Уже трижды после начала событий отец и сын Дайа, колбасники, затевали драку, колотили друг друга руками, ногами.
- Ты меня не запугаешь! - кричал сын.
- Ах ты, грязный ворюга!..
- Будто сам воровать не умеешь!
Приходилось вмешиваться посторонним. Один раз вызывали даже полицию, так как папаша разбил сыну в кровь губу.
А к Детриво, которого отыскали в Париже и который ни за какие блага мира не соглашался возвращаться в Мулен, потому что, по его словам, он там умрет от стыда, уехал его отец, кассир. Оба они порешили, что юноша, не дожидаясь призыва, немедленно поступит на военную службу.
Теперь он служил в интендантстве Орлеана и ходил в чересчур длинной шинели, очевидно, все такой же - в очках и с прыщами на физиономии.
Четыре допроса и одна очная ставка с Маню.
"Сам не понимаю, как я мог это сделать. Я дал себя завлечь. Я всегда отказывался красть деньги, даже у родителей..."
Историю с кражами потушили. Отец Эдмона Доссена расплатился за всех. Торговцам дали отступного, и те не подали жалобы. Местная газета молчала.
Тем не менее в городе было несколько человек, на которых при встрече оборачивались. Можно было даже сказать, что существует два города, два Мулена: один живет неизвестно зачем, без смысла и цели, и другой, для которого дело Маню было как бы неким стержнем, весь в тайниках мрака, полный самых неожиданных персонажей; вот их-то Лурса и извлекал на свет Божий, а затем заводил новую папку с именем одного из них на обложке.

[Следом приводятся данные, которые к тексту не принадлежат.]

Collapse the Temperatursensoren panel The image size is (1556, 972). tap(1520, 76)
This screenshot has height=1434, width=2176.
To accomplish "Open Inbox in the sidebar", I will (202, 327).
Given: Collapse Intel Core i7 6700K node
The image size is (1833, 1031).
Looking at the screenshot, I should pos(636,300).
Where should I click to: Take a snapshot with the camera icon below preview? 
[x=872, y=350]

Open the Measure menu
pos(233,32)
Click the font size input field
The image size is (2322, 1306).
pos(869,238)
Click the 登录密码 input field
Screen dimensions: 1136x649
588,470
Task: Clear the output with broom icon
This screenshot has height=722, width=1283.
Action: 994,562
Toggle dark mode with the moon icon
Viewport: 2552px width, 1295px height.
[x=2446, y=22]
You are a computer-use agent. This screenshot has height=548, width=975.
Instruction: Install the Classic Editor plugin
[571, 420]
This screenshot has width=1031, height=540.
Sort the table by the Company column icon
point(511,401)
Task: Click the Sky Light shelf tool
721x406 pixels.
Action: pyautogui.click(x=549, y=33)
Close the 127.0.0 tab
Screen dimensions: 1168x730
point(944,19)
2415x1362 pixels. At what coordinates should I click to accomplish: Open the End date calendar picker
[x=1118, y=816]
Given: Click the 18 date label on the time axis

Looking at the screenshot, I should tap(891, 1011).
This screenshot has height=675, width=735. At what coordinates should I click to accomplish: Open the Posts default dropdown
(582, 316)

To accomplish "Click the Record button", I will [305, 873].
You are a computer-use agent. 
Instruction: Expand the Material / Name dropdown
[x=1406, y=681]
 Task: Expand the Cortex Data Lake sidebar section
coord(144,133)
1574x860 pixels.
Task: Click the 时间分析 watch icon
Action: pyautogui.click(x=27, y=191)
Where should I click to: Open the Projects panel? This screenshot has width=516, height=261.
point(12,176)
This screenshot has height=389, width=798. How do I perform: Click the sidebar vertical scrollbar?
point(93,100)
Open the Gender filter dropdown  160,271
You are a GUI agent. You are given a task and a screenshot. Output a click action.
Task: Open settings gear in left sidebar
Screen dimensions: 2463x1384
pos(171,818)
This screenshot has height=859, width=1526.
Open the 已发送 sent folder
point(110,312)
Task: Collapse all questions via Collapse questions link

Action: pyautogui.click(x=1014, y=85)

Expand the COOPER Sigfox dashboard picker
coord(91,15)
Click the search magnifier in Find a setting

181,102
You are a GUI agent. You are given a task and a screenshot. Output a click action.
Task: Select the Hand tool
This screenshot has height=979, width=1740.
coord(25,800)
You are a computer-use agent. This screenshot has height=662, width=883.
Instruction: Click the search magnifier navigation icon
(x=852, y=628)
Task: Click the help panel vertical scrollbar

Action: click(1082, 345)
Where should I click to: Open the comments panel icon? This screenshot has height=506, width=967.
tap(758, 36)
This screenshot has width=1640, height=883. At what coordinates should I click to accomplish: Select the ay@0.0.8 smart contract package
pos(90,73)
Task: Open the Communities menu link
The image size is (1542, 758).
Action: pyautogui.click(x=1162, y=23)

- Не слишком ли ты будешь завтра усталой?
Николь насмешливо улыбнулась. Разве когда-нибудь показывала она при посторонних хоть малейшую усталость или уныние? Она сбивала с толку именно тем, что всегда оставалась сама собой, невозмутимая, упрямая; казалось, даже в округлых линиях ее лица и фигуры было что-то вызывающее.
Николь не похудела. Никуда не поехала на рождественские каникулы. Каждый вечер отец, вернувшись из суда, заставал дочь у себя в кабинете в неизменно ровном расположении духа.